Getting a good variety of goalie stats required taking stats from two sources, which isn’t ideal but was ultimately necessary given limited availability. So some inconsistencies might arise between the stats from MoneyPuck (Rebounds, High/Medium/Low Danger GSAx) and Evolving-Hockey (the rest).

  • WAR: EvolvingWild also have a WAR model for goalies, and a similar projection is made as was made for skaters. “5v5”, “4v5”, and “All” refer to percentile rankings in each of those situations.

  • Consistency: Goalies are notoriously inconsistent in terms of performance, so I’ve measured three-year consistency in terms of the variance between their past three seasons’ goals saved above expected per sixty minutes.

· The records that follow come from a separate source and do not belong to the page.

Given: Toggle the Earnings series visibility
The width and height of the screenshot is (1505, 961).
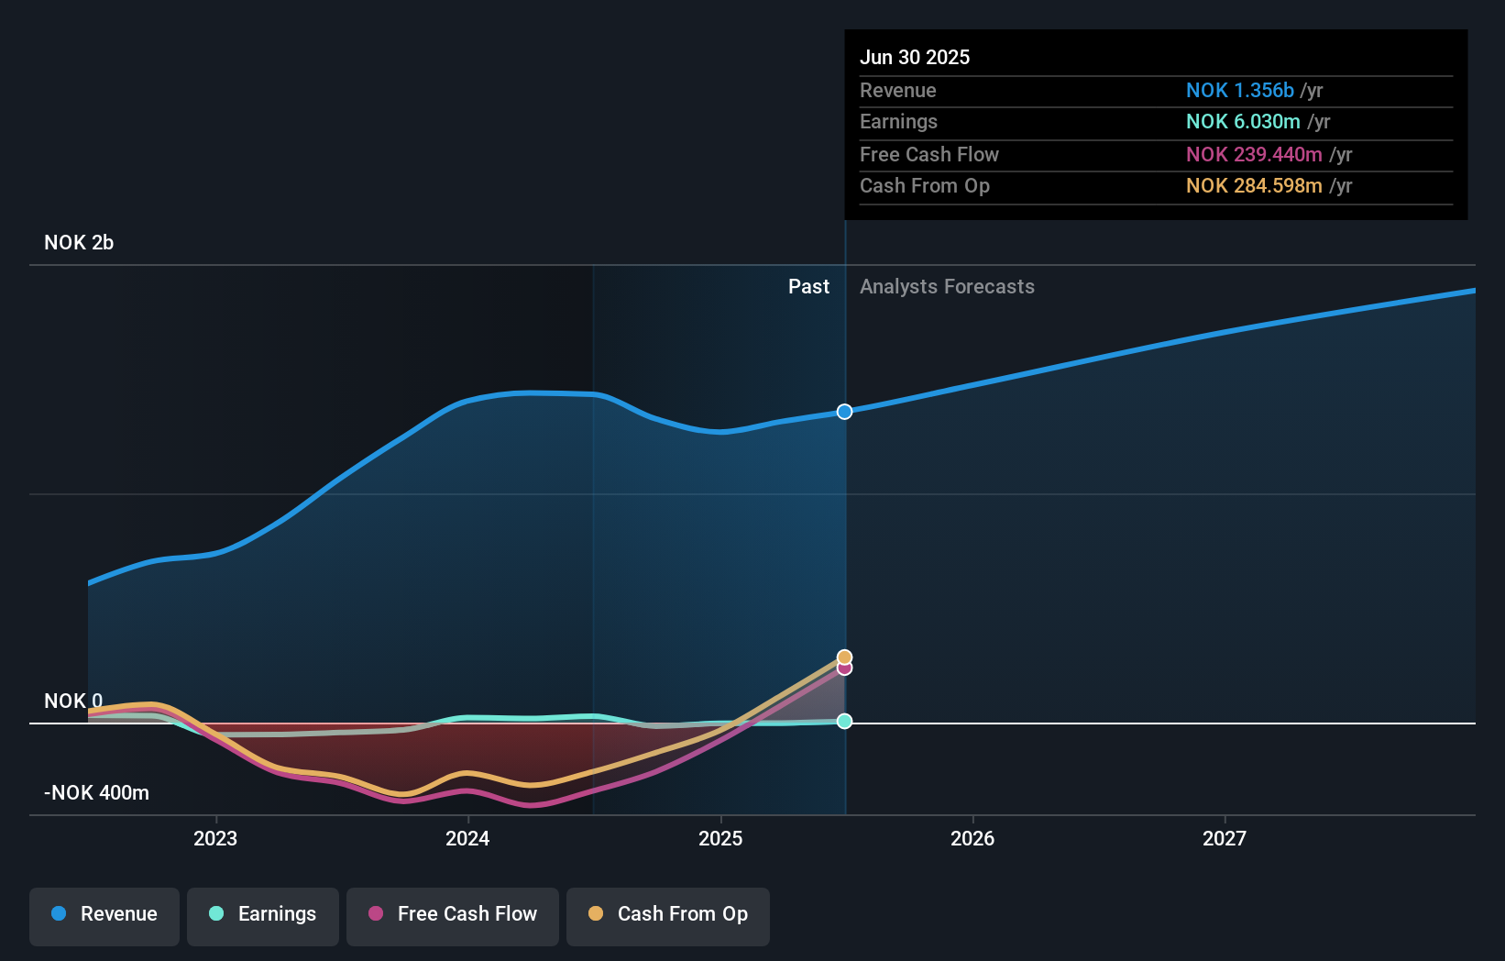Looking at the screenshot, I should click(262, 914).
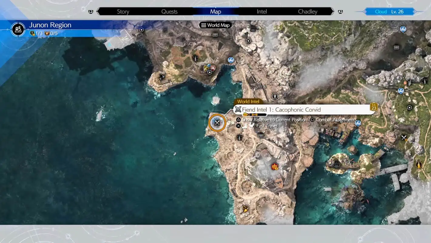The height and width of the screenshot is (243, 431).
Task: Click the location pin marker above World Intel
Action: (275, 96)
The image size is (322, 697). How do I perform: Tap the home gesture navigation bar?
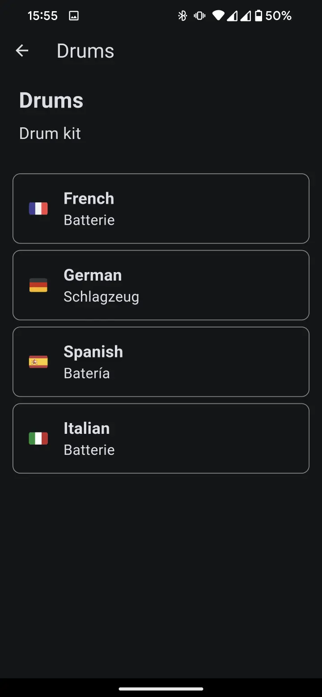click(x=161, y=689)
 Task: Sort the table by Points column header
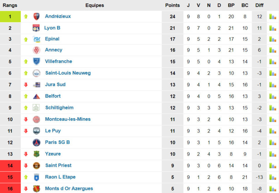click(x=172, y=5)
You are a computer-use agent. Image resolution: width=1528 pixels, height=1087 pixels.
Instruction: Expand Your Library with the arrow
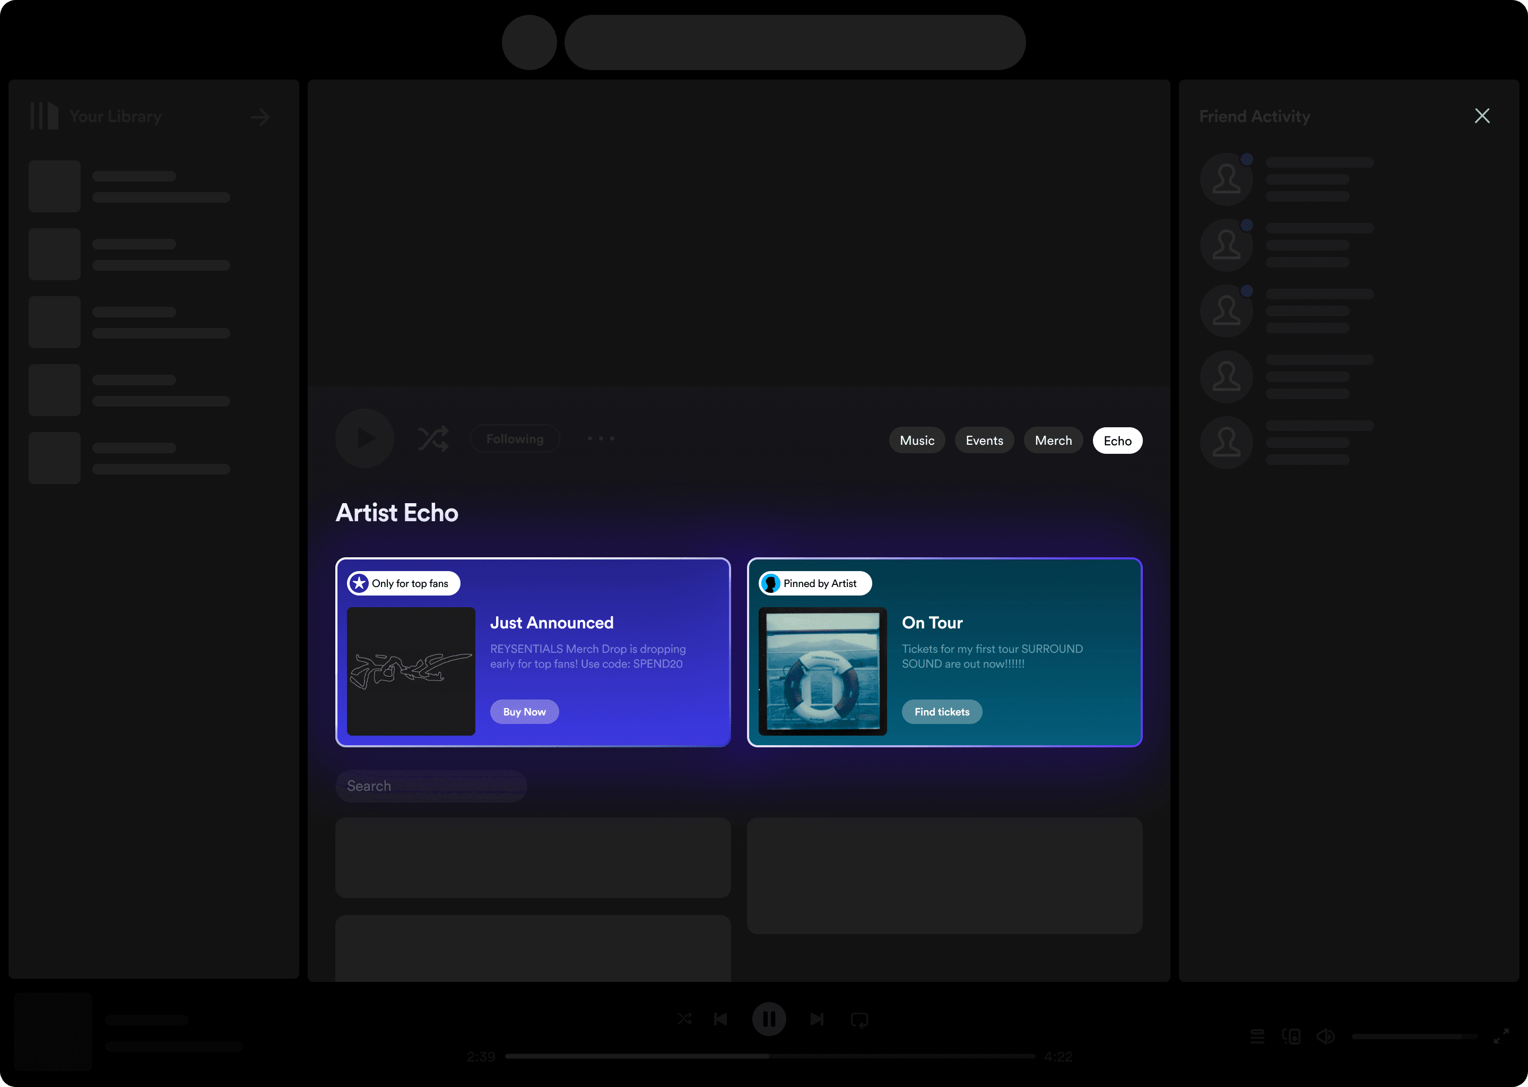click(x=260, y=117)
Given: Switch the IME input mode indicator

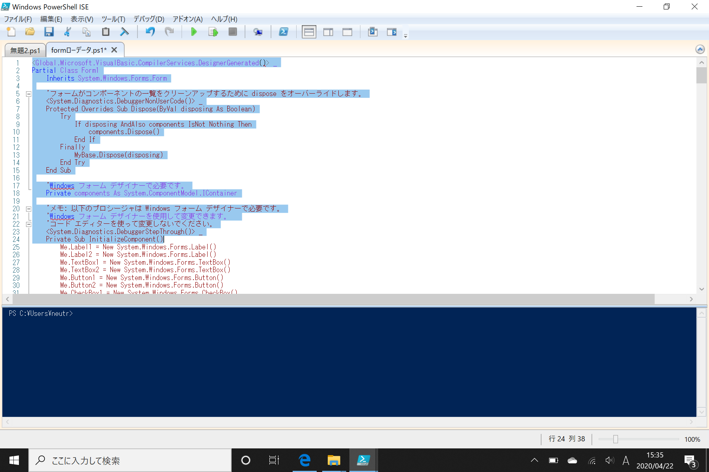Looking at the screenshot, I should click(626, 460).
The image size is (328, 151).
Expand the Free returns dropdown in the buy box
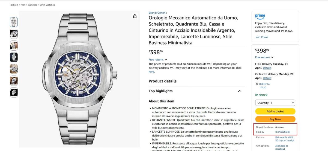pos(264,57)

  • Quality Start % and Really Good Start %: Both of these stats are nominally available on Hockey-Reference but I’m unsatisfied with them because like save percentage they do not consider the quality of shots a goalie faces. Goals Saved Above Expected (GSAx) is a stat that does, so I decided to combine the two. To do this I manually went through game logs on EvolvingHockey and measured in what % of games a goalie saved 0 or more goals above expected (Quality Start) and more than 2 (Really Good Start). While a goalie’s three year weighted rate of these starts is the input, like all the other stats this is a percentile ranking. So a guy with a “99%” under RGS% does not play “really good” in 99% of his games.

  • GSAx/60 Timeline: Shows simply how a goalie’s ranked in each of the past three seasons in terms of performance per sixty minutes and charts it to see his trajectory. In Holtby’s case, this lets us see that he had a really bad season, which would not have been apparent otherwise.